Related Companies and Websites
When we write about companies, applications and concepts here, we try to provide some context by linking to related websites. That’s just good blogging, we think, but it’s much easier said than done.
This is the kind of technology we’ve fantasized about ever since seeing Austrian startup SystemOne at the DEMO conference in 2006. For now we rely instead on a collection of Google Custom Search Engines and that works very well.
Best Unknown Related Blog Posts
Speaking of linking, we try to link out to other blogs as much as we can and we’d like to be linking to smaller blogs writing about concepts similar to our posts. Automation of that kind of research tool would be really nice and is something that SystemOne or BlogRovr could help with. Evri looks great from a publisher’s perspective too, though it doesn’t look as valuable from a research perspective as we’d like.
This author is just now checking out Zementa (see Sarah Perez’s review this spring), which recommends related blog posts as you compose, but it’s not clear that the recommendations are granular enough to be useful. We’ll reserve judgment for now.
Zemanta Blogger integration from zemanta on Vimeo.The best solution we’ve found to date is taking a Google Blogsearch feed for related keywords, changing the num=10 part of the URL to num=50 and then running that feed through PostRank. PostRank will take awhile to process it, but in the end you can see which recent posts about your keywords around the web got the most comments, inbound links, etc. That can help surface quality posts from sources you’ve never seen before.
Best of Our Own Blog Posts
We’d love to be shown related blog posts from our own archives as we compose new posts. We don’t know if there is technology that can help do that better than the system we’ve already got. We simply bookmark the link to a google search for “site:http://readwriteweb.com,” then visit that and add search terms to the query box. It works pretty well but relies on Google’s algorithm for relevance. That may or may not be helpful.
Best Blogs on a Given Topic
This has been tried many times before and there are new people trying it now – but when someone creates a killer ranked, categorized and extensive directory of topic blogs around the web, they’ll have the world at their door.
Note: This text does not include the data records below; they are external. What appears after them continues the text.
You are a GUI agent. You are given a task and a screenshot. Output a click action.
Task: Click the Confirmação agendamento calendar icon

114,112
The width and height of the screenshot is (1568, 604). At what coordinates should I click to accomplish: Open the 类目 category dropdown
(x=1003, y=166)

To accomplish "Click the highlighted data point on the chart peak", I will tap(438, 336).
For now we’ve got a number of systems (six, actually) that work pretty well for us. Our favorite methods involve delicious and ask.com blogsearch.
Best Sources to Contact
It’s a real good day around here when we get to incorporate some expert opinion in an article we write. We love doing that. We’d love to know which of our existing contacts or people we don’t know would be best to contact regarding a story.
There is Help A Reporter Out and we should probably give that a try, but queries only go out a few times a day and we’re looking for immediate contacts, preferably by Instant Messenger.
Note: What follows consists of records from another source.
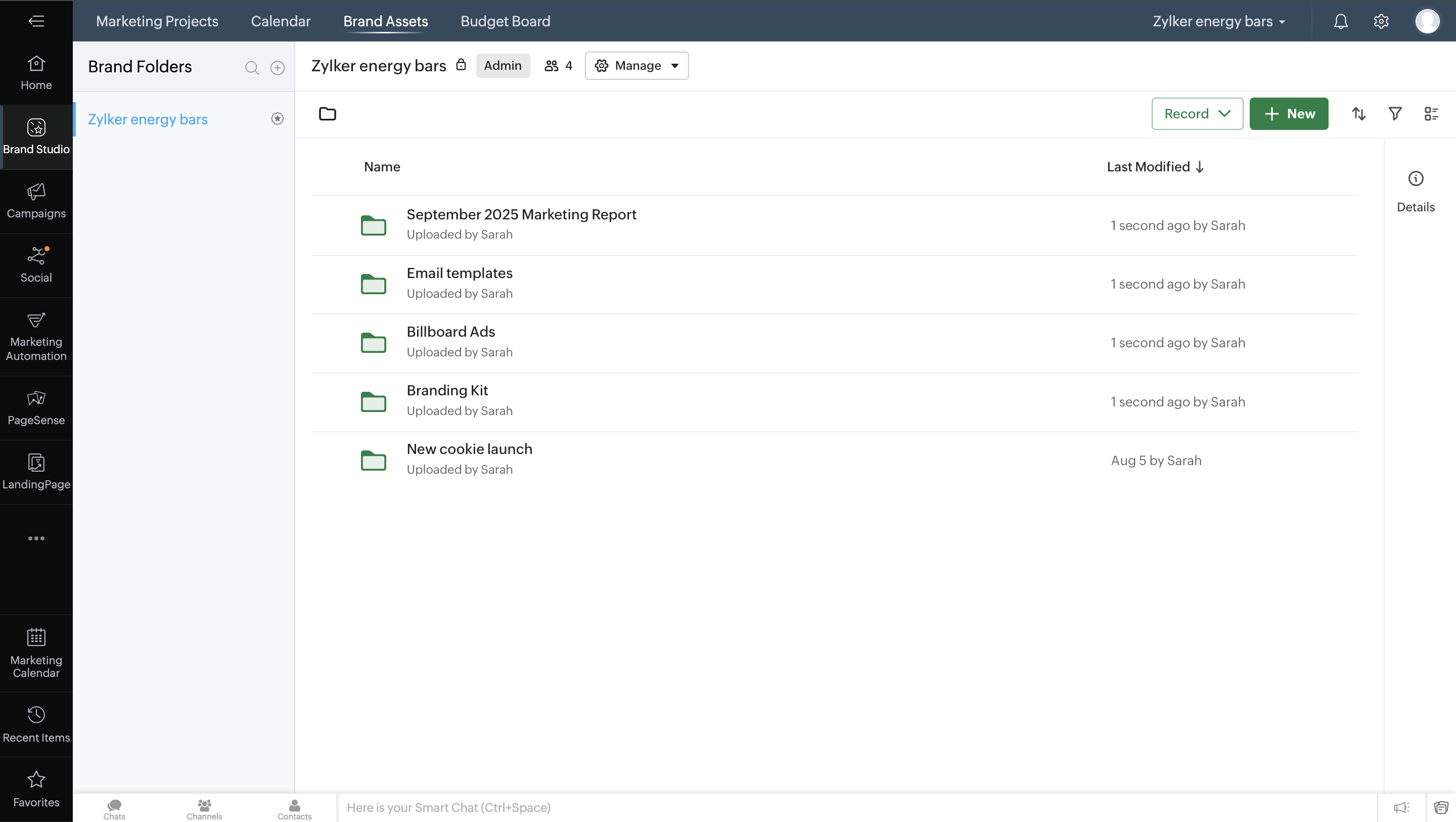Click the notifications bell icon

pos(1341,21)
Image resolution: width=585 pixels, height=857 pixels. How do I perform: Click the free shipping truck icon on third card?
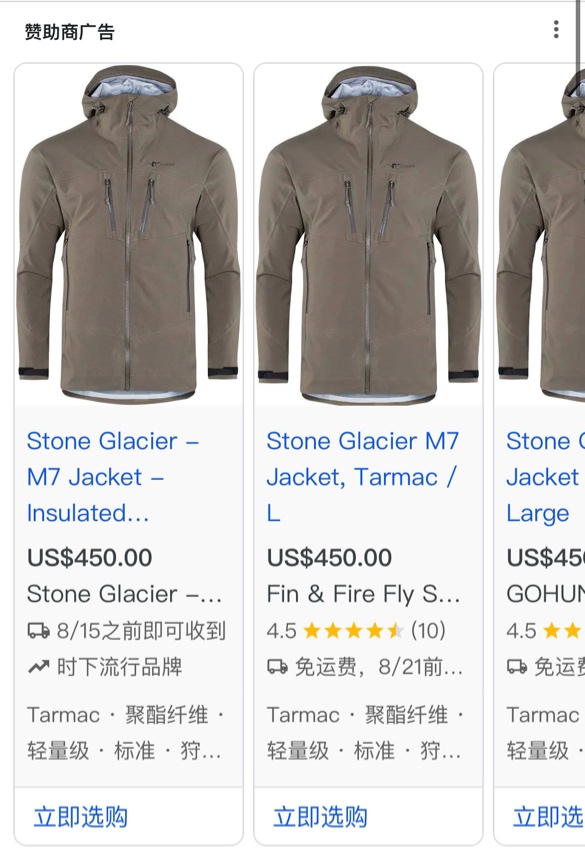click(517, 667)
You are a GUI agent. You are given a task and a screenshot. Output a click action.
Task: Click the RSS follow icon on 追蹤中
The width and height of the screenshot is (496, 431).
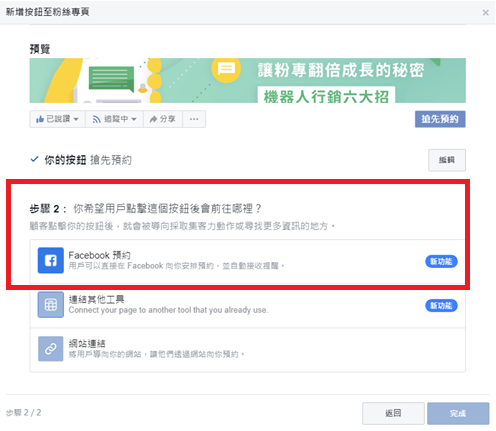point(96,119)
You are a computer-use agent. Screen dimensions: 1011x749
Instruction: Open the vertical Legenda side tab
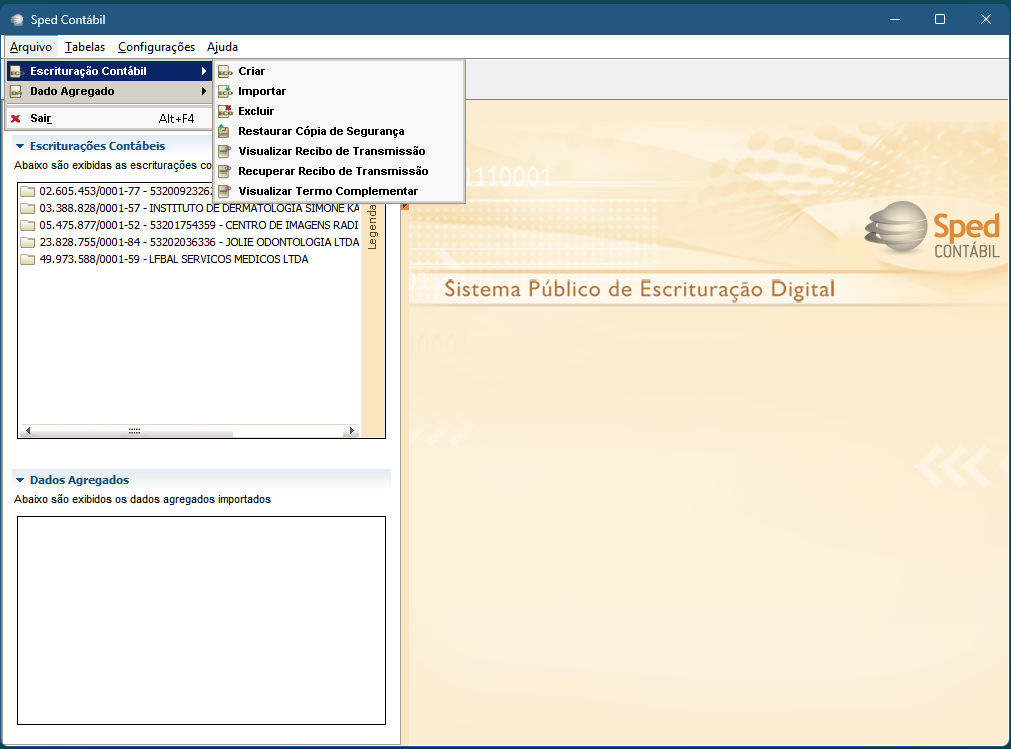click(x=372, y=227)
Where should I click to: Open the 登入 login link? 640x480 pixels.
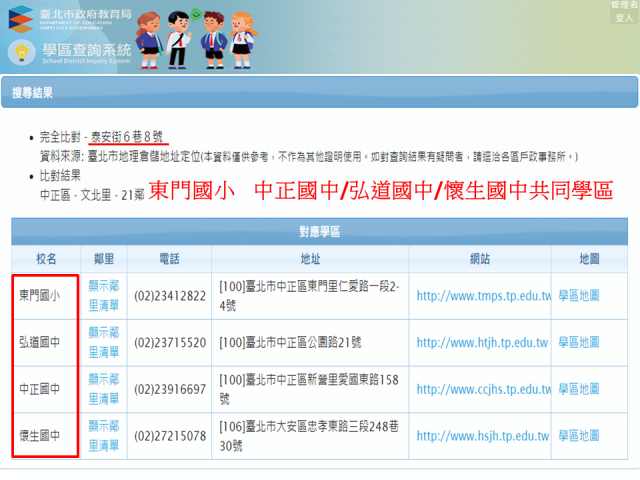(x=624, y=18)
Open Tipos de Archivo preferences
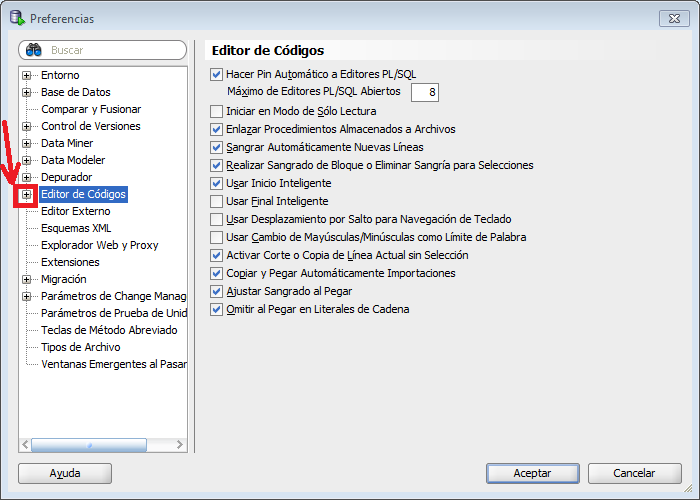The width and height of the screenshot is (700, 500). coord(81,348)
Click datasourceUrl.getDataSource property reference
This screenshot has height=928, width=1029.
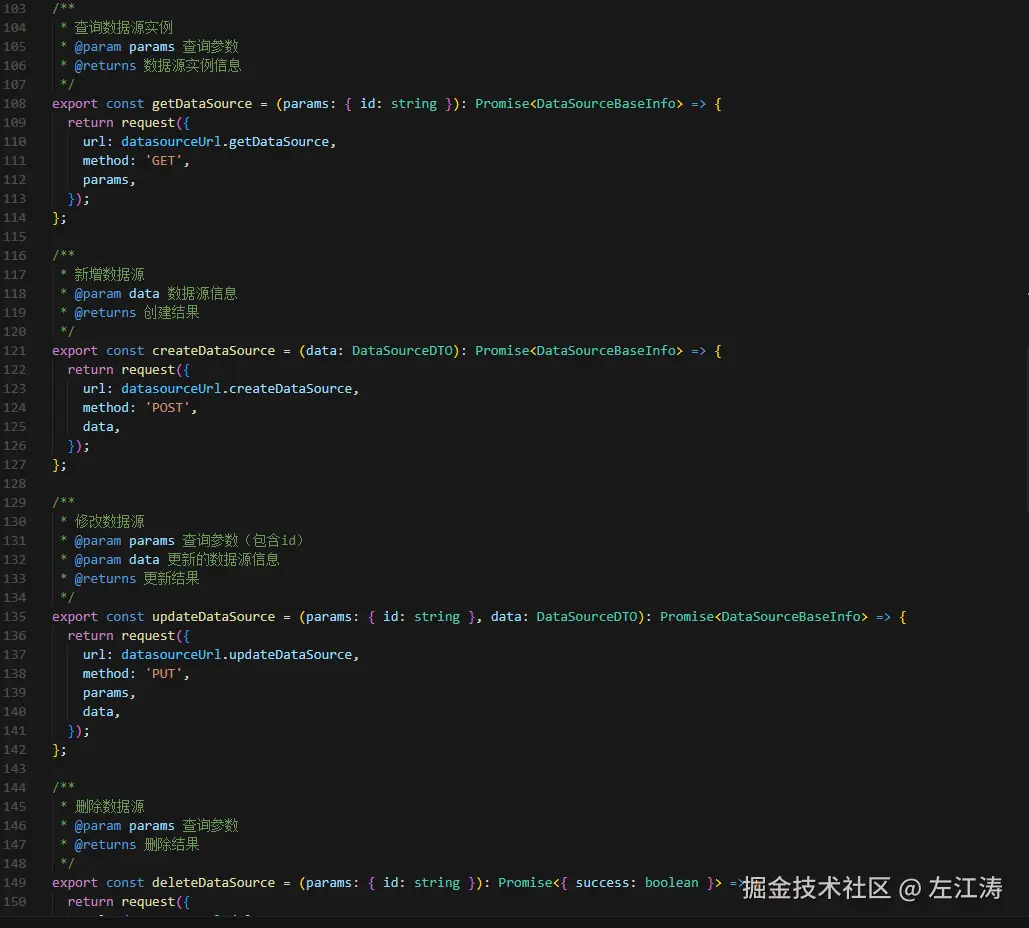[225, 141]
We’ve used Twitter for this a lot, actually, and in some ways it works better than we can imagine almost anything else working. If you’re interested, check out our post How We Use Twitter for Journalism and see our favorite post written this way, APIs and Developer Platforms: A Discussion of the Pros and Cons. It’s pretty amazing that nearly every quote we got for the story was sent to us on Twitter.
How About Your Wish List or Recommendations?
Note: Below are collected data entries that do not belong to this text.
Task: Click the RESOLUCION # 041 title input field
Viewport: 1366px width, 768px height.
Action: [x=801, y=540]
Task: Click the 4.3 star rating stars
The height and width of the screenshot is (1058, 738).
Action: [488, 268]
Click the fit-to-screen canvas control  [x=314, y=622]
We love recommendation technology because used selectively it can make us smarter and more effective. The field is just in its infancy, though, and we expect that many of our dreams will come true soon.
What about you? Do readers here have recommendation fantasies, favorites or tips on getting done what we aim to do with the hacks and workarounds above? Drop those thoughts in comments and we’ll all be smarter for it.